[Stored items]
==================================================

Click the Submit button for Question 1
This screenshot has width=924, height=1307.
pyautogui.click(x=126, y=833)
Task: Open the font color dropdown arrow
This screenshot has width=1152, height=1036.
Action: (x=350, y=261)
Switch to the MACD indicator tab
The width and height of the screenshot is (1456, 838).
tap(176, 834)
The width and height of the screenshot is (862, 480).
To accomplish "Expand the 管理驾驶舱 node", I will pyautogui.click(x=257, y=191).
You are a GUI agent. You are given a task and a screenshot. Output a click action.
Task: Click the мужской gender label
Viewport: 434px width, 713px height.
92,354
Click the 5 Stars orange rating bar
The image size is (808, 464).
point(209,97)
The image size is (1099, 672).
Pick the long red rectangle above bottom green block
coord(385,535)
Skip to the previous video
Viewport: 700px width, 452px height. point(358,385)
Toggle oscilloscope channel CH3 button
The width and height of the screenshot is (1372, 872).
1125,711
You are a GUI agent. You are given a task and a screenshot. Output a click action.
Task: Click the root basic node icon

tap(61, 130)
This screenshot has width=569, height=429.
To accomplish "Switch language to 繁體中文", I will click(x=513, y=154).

==================================================

> Instructions for the task
Determine how many of the lines above include the word "will", then give that number and nothing else.

> Answer below
2